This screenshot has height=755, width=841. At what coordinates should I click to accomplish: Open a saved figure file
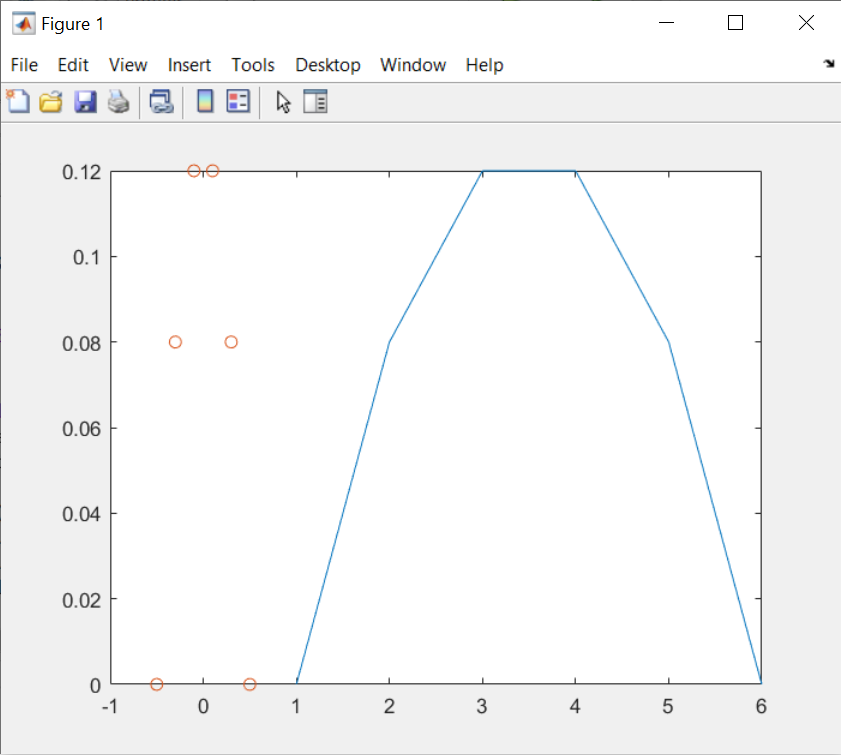tap(51, 101)
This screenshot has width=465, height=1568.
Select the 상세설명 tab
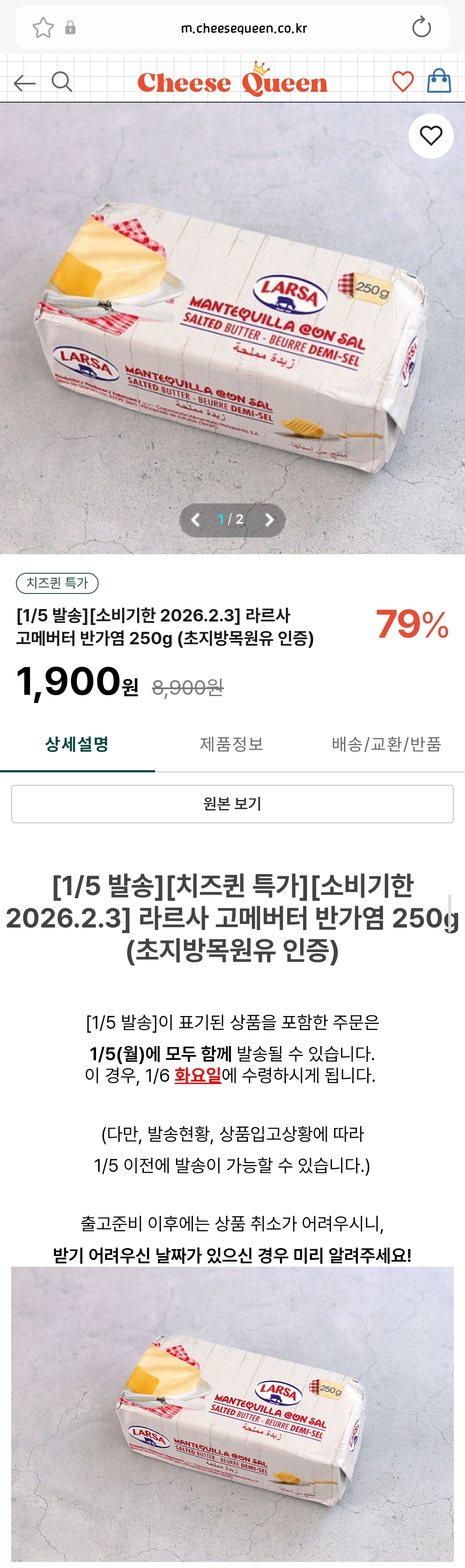click(x=77, y=744)
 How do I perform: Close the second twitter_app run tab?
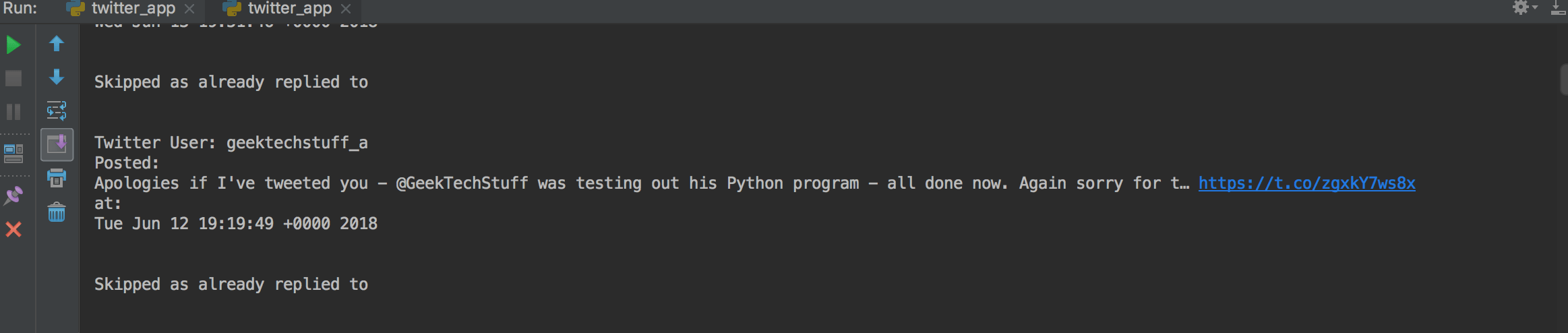pyautogui.click(x=346, y=9)
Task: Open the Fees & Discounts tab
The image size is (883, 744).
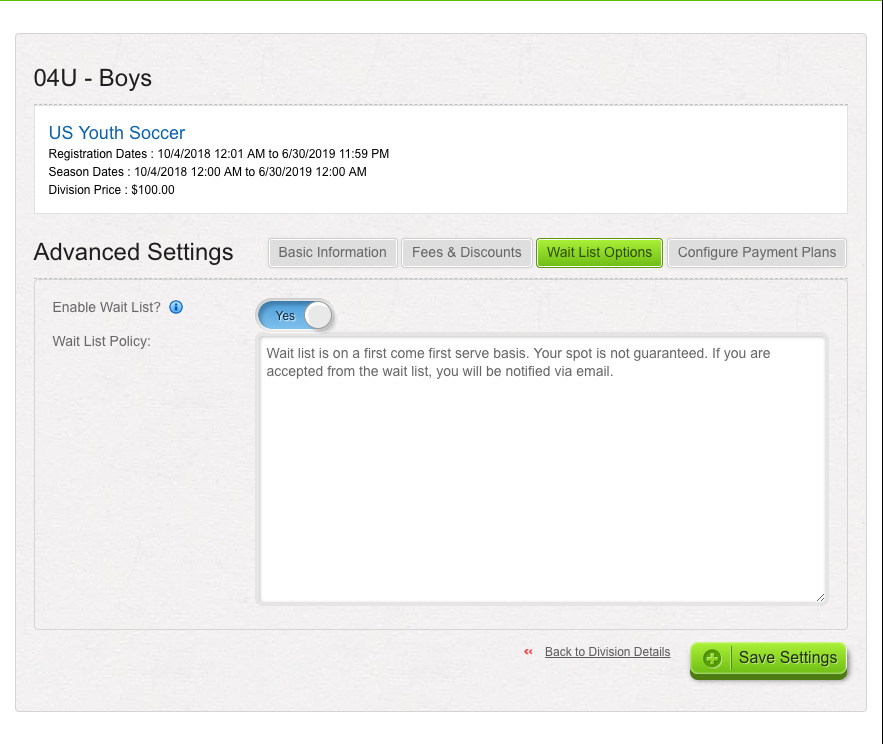Action: pyautogui.click(x=466, y=252)
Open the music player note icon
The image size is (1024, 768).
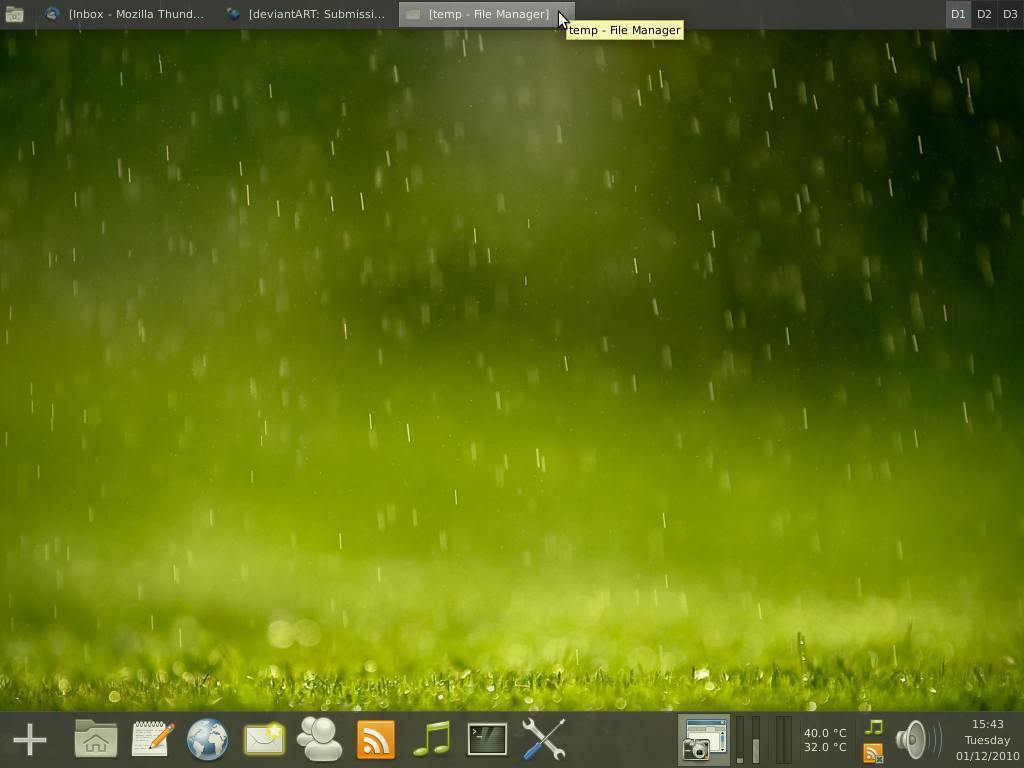(432, 740)
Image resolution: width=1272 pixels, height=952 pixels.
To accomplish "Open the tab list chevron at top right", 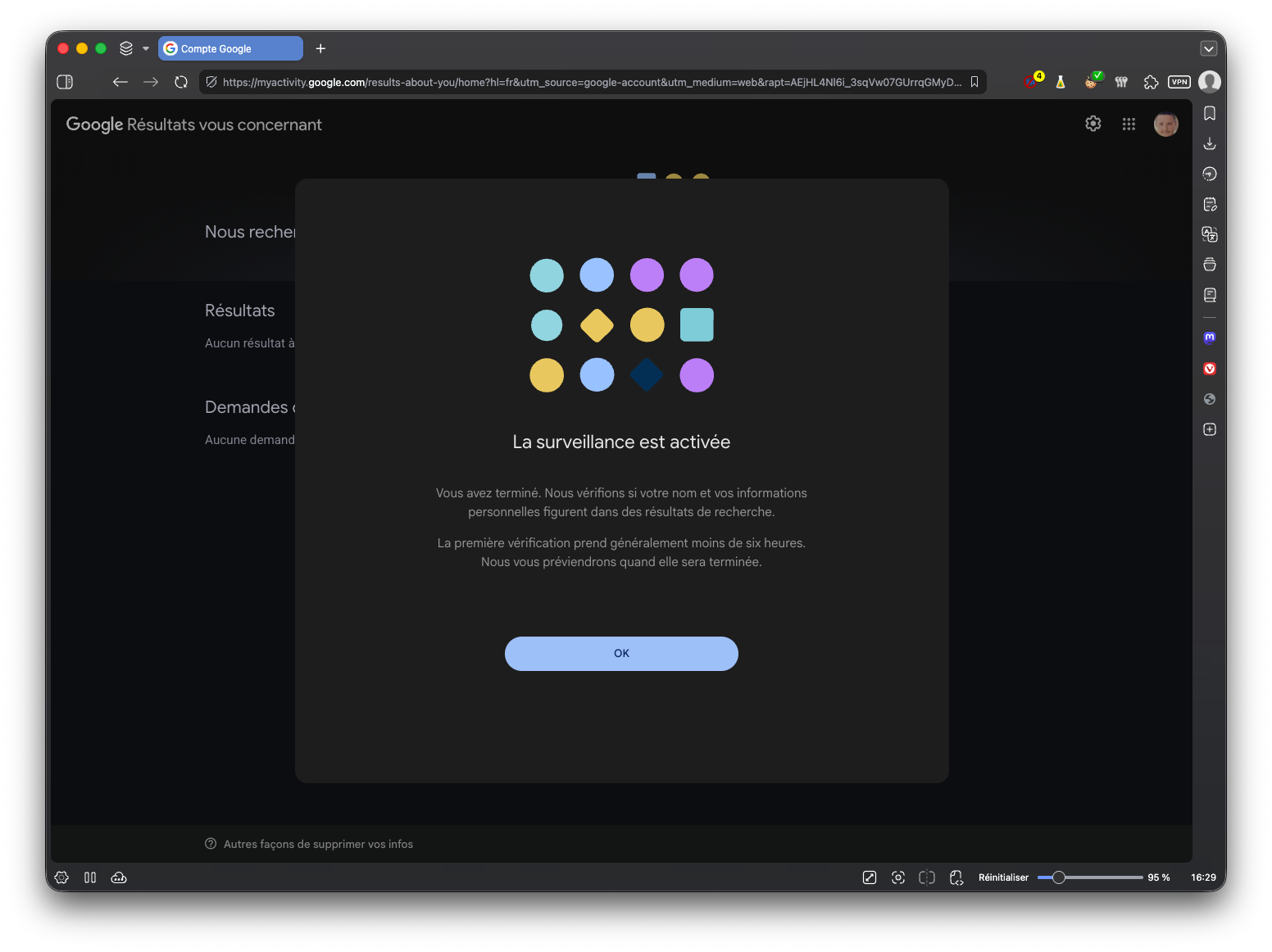I will pyautogui.click(x=1209, y=48).
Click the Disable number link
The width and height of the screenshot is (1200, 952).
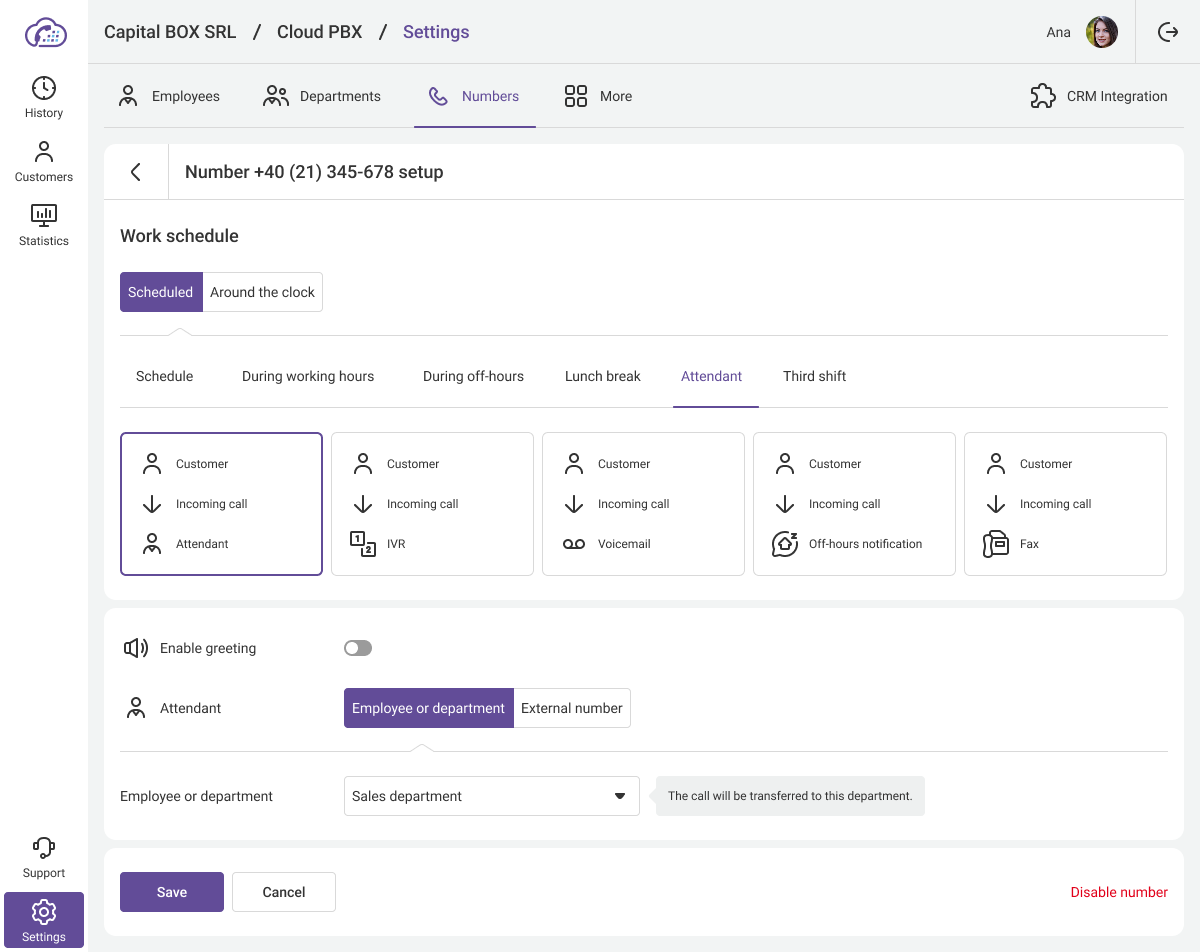point(1118,892)
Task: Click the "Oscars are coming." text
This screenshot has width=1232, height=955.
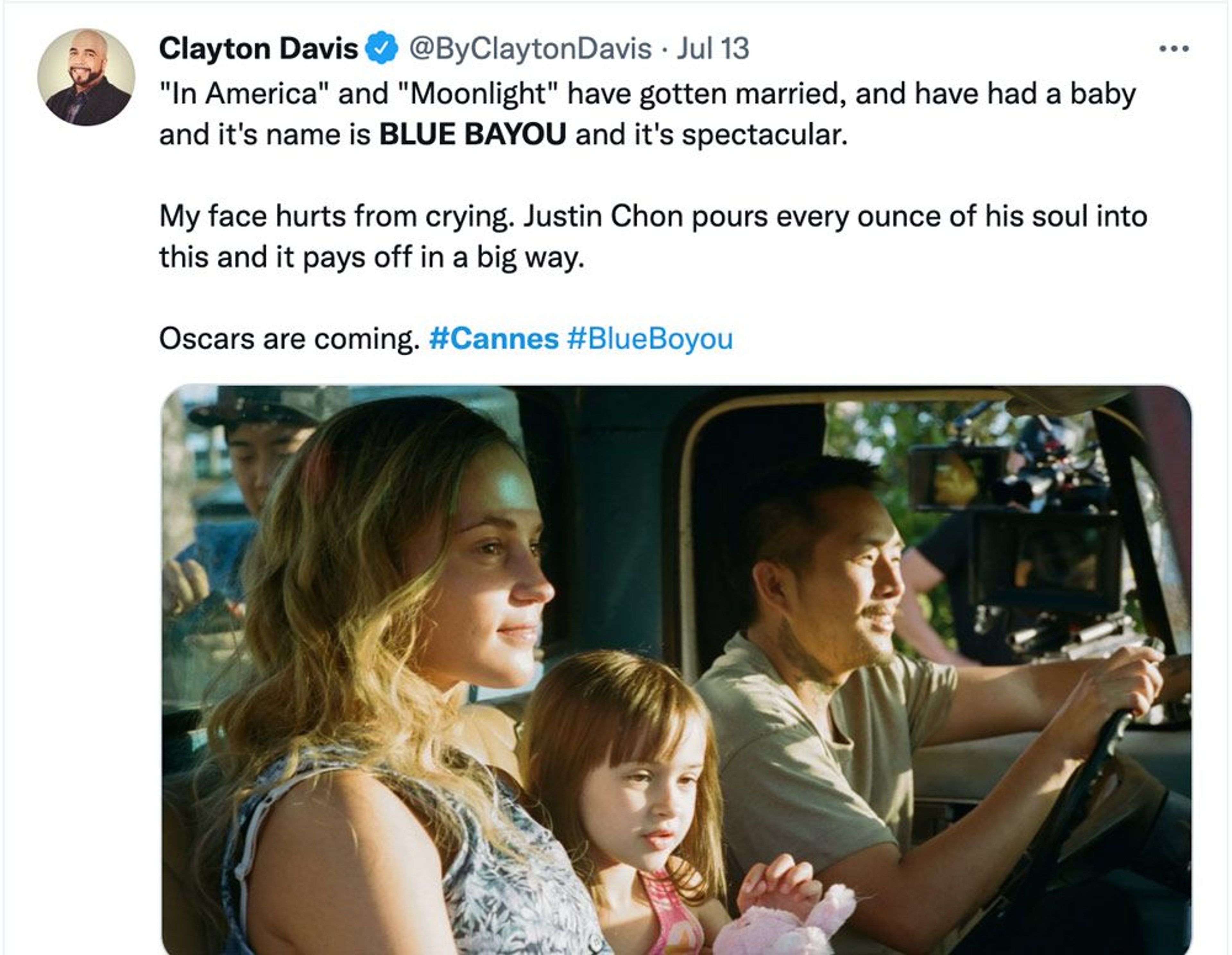Action: click(289, 339)
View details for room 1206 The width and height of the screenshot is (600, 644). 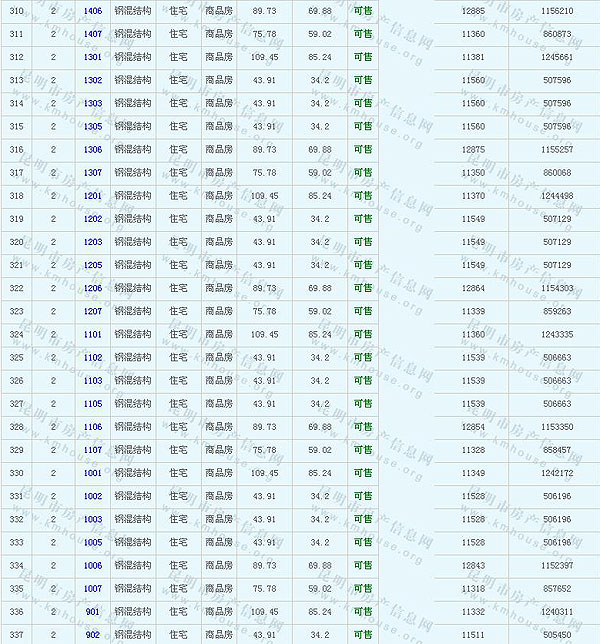point(93,288)
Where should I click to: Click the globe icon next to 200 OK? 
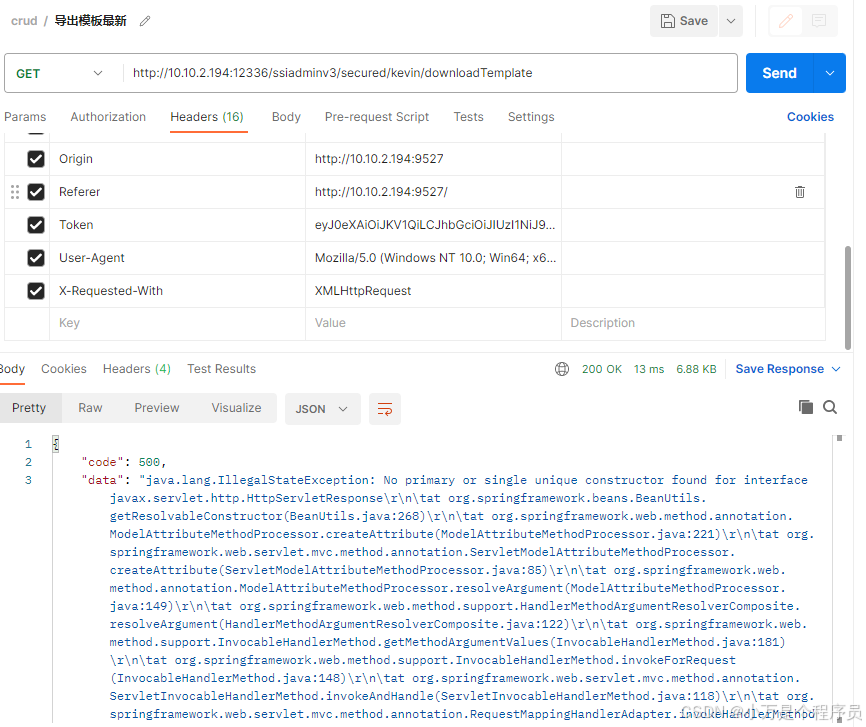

DIRECTIONS FOR THIS TASK:
State how many of the lines above contain the string "size", with case counting. Give only the number.

CORRECT OUTPUT:
2